START Source records

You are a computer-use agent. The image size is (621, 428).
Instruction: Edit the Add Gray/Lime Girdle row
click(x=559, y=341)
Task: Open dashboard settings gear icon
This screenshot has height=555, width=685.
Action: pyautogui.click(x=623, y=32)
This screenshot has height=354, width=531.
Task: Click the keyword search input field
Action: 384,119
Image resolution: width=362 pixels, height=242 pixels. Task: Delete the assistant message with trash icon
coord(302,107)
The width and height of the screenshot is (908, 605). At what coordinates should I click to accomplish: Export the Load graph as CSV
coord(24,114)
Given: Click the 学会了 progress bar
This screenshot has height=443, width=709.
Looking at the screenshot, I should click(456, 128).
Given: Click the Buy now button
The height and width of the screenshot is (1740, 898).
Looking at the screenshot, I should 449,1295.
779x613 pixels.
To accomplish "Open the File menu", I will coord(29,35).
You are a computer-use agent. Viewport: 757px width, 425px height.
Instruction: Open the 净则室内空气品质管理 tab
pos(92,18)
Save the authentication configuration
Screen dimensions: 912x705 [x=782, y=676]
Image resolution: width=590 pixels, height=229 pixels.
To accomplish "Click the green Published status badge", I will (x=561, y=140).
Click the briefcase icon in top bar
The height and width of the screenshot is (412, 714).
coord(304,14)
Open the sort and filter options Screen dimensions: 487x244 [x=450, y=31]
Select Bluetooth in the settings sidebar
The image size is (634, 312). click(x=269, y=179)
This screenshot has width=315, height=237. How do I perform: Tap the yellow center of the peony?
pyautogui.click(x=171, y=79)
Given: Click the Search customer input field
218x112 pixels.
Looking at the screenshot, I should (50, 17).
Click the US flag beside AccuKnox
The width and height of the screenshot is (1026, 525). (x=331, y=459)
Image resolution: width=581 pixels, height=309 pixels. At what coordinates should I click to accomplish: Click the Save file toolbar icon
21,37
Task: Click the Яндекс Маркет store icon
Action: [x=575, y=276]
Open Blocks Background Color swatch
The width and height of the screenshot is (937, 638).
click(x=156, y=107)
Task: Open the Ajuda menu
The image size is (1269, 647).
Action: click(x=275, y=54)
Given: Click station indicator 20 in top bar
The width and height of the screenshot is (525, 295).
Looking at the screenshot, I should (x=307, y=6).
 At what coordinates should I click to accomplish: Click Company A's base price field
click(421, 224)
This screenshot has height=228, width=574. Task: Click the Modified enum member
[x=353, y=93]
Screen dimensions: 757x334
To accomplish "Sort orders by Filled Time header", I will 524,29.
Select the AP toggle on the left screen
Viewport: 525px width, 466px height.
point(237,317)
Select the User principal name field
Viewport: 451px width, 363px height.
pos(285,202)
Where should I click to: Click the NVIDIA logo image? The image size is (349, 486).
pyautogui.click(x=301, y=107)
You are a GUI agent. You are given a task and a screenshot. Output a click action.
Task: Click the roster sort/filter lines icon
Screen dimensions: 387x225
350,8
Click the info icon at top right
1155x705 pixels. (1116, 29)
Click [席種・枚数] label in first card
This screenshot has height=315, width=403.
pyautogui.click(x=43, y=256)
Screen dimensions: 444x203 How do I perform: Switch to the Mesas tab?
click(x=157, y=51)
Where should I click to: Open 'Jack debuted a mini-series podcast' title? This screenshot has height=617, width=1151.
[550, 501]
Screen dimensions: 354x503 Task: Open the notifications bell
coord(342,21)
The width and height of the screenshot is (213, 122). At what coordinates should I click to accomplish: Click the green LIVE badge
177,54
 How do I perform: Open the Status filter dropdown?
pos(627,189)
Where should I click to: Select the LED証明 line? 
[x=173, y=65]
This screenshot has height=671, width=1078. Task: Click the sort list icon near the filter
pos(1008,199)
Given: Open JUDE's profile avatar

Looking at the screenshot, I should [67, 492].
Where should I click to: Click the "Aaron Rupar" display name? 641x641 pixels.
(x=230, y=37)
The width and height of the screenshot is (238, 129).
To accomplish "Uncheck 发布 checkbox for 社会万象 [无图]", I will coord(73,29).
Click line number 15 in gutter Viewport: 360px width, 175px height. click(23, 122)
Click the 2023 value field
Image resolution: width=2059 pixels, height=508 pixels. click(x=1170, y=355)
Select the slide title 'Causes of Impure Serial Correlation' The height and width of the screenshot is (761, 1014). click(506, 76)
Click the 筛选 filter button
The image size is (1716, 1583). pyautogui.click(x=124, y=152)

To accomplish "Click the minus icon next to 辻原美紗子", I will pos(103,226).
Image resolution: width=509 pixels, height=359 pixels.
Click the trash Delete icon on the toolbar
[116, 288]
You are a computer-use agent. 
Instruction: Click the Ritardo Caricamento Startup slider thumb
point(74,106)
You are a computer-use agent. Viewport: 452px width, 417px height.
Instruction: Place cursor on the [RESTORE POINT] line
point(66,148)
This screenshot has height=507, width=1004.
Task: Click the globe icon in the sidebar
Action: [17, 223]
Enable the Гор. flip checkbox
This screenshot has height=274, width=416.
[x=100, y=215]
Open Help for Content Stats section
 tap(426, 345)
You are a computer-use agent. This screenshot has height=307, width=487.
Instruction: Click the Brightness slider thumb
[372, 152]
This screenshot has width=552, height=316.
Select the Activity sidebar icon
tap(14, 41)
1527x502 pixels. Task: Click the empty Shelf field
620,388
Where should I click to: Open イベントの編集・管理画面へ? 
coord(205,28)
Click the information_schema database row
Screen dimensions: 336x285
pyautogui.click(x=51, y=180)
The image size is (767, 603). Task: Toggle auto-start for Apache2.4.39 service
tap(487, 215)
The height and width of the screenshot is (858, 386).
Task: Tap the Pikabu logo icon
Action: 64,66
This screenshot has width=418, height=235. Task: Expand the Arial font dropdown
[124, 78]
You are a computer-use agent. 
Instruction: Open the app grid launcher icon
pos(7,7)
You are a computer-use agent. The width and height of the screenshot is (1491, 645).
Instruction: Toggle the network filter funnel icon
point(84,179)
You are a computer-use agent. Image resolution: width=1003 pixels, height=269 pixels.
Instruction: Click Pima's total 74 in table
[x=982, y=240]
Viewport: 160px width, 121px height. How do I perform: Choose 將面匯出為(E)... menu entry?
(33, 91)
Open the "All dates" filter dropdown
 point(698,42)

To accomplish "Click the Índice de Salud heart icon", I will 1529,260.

END Source records

**What you are asked to do**
Could you retype every record above exactly as given?

**Solution for this exercise**
You are a computer-use agent. The image size is (621, 428).
Instruction: Edit the Add Gray/Lime Girdle row
click(x=559, y=341)
Task: Open dashboard settings gear icon
This screenshot has height=555, width=685.
Action: pyautogui.click(x=623, y=32)
This screenshot has height=354, width=531.
Task: Click the keyword search input field
Action: 384,119
Image resolution: width=362 pixels, height=242 pixels. Task: Delete the assistant message with trash icon
coord(302,107)
The width and height of the screenshot is (908, 605). At what coordinates should I click to accomplish: Export the Load graph as CSV
coord(24,114)
Given: Click the 学会了 progress bar
This screenshot has height=443, width=709.
Looking at the screenshot, I should click(456, 128).
Given: Click the Buy now button
The height and width of the screenshot is (1740, 898).
Looking at the screenshot, I should 449,1295.
779x613 pixels.
To accomplish "Open the File menu", I will coord(29,35).
You are a computer-use agent. Viewport: 757px width, 425px height.
Instruction: Open the 净则室内空气品质管理 tab
pos(92,18)
Save the authentication configuration
Screen dimensions: 912x705 [x=782, y=676]
Image resolution: width=590 pixels, height=229 pixels.
To accomplish "Click the green Published status badge", I will (x=561, y=140).
Click the briefcase icon in top bar
The height and width of the screenshot is (412, 714).
coord(304,14)
Open the sort and filter options Screen dimensions: 487x244 [x=450, y=31]
Select Bluetooth in the settings sidebar
The image size is (634, 312). click(x=269, y=179)
This screenshot has width=315, height=237. How do I perform: Tap the yellow center of the peony?
pyautogui.click(x=171, y=79)
Given: Click the Search customer input field
218x112 pixels.
Looking at the screenshot, I should (50, 17).
Click the US flag beside AccuKnox
The width and height of the screenshot is (1026, 525). (x=331, y=459)
Image resolution: width=581 pixels, height=309 pixels. At what coordinates should I click to accomplish: Click the Save file toolbar icon
21,37
Task: Click the Яндекс Маркет store icon
Action: [x=575, y=276]
Open Blocks Background Color swatch
The width and height of the screenshot is (937, 638).
click(x=156, y=107)
Task: Open the Ajuda menu
The image size is (1269, 647).
Action: click(x=275, y=54)
Given: Click station indicator 20 in top bar
The width and height of the screenshot is (525, 295).
Looking at the screenshot, I should (x=307, y=6).
 At what coordinates should I click to accomplish: Click Company A's base price field
click(421, 224)
This screenshot has height=228, width=574. Task: Click the Modified enum member
[x=353, y=93]
Screen dimensions: 757x334
To accomplish "Sort orders by Filled Time header", I will 524,29.
Select the AP toggle on the left screen
Viewport: 525px width, 466px height.
point(237,317)
Select the User principal name field
Viewport: 451px width, 363px height.
pos(285,202)
Where should I click to: Click the NVIDIA logo image? The image size is (349, 486).
pyautogui.click(x=301, y=107)
You are a GUI agent. You are given a task and a screenshot. Output a click action.
Task: Click the roster sort/filter lines icon
Screen dimensions: 387x225
350,8
Click the info icon at top right
1155x705 pixels. (1116, 29)
Click [席種・枚数] label in first card
This screenshot has height=315, width=403.
pyautogui.click(x=43, y=256)
Screen dimensions: 444x203 How do I perform: Switch to the Mesas tab?
click(x=157, y=51)
Where should I click to: Open 'Jack debuted a mini-series podcast' title? This screenshot has height=617, width=1151.
[550, 501]
Screen dimensions: 354x503 Task: Open the notifications bell
coord(342,21)
The width and height of the screenshot is (213, 122). At what coordinates should I click to accomplish: Click the green LIVE badge
177,54
 How do I perform: Open the Status filter dropdown?
pos(627,189)
Where should I click to: Select the LED証明 line? 
[x=173, y=65]
This screenshot has height=671, width=1078. Task: Click the sort list icon near the filter
pos(1008,199)
Given: Open JUDE's profile avatar

Looking at the screenshot, I should [67, 492].
Where should I click to: Click the "Aaron Rupar" display name? 641x641 pixels.
(x=230, y=37)
The width and height of the screenshot is (238, 129).
To accomplish "Uncheck 发布 checkbox for 社会万象 [无图]", I will coord(73,29).
Click line number 15 in gutter Viewport: 360px width, 175px height. click(23, 122)
Click the 2023 value field
Image resolution: width=2059 pixels, height=508 pixels. click(x=1170, y=355)
Select the slide title 'Causes of Impure Serial Correlation' The height and width of the screenshot is (761, 1014). click(506, 76)
Click the 筛选 filter button
The image size is (1716, 1583). pyautogui.click(x=124, y=152)

To accomplish "Click the minus icon next to 辻原美紗子", I will pos(103,226).
Image resolution: width=509 pixels, height=359 pixels.
Click the trash Delete icon on the toolbar
[116, 288]
You are a computer-use agent. 
Instruction: Click the Ritardo Caricamento Startup slider thumb
point(74,106)
You are a computer-use agent. Viewport: 452px width, 417px height.
Instruction: Place cursor on the [RESTORE POINT] line
point(66,148)
This screenshot has height=507, width=1004.
Task: Click the globe icon in the sidebar
Action: [17, 223]
Enable the Гор. flip checkbox
This screenshot has height=274, width=416.
[x=100, y=215]
Open Help for Content Stats section
 tap(426, 345)
You are a computer-use agent. This screenshot has height=307, width=487.
Instruction: Click the Brightness slider thumb
[372, 152]
This screenshot has width=552, height=316.
Select the Activity sidebar icon
tap(14, 41)
1527x502 pixels. Task: Click the empty Shelf field
620,388
Where should I click to: Open イベントの編集・管理画面へ? 
coord(205,28)
Click the information_schema database row
Screen dimensions: 336x285
pyautogui.click(x=51, y=180)
The image size is (767, 603). Task: Toggle auto-start for Apache2.4.39 service
tap(487, 215)
The height and width of the screenshot is (858, 386).
Task: Tap the Pikabu logo icon
Action: 64,66
This screenshot has width=418, height=235. Task: Expand the Arial font dropdown
[124, 78]
You are a computer-use agent. 
Instruction: Open the app grid launcher icon
pos(7,7)
You are a computer-use agent. The width and height of the screenshot is (1491, 645).
Instruction: Toggle the network filter funnel icon
point(84,179)
You are a computer-use agent. Image resolution: width=1003 pixels, height=269 pixels.
Instruction: Click Pima's total 74 in table
[x=982, y=240]
Viewport: 160px width, 121px height. How do I perform: Choose 將面匯出為(E)... menu entry?
(33, 91)
Open the "All dates" filter dropdown
 point(698,42)

To accomplish "Click the Índice de Salud heart icon", I will 1529,260.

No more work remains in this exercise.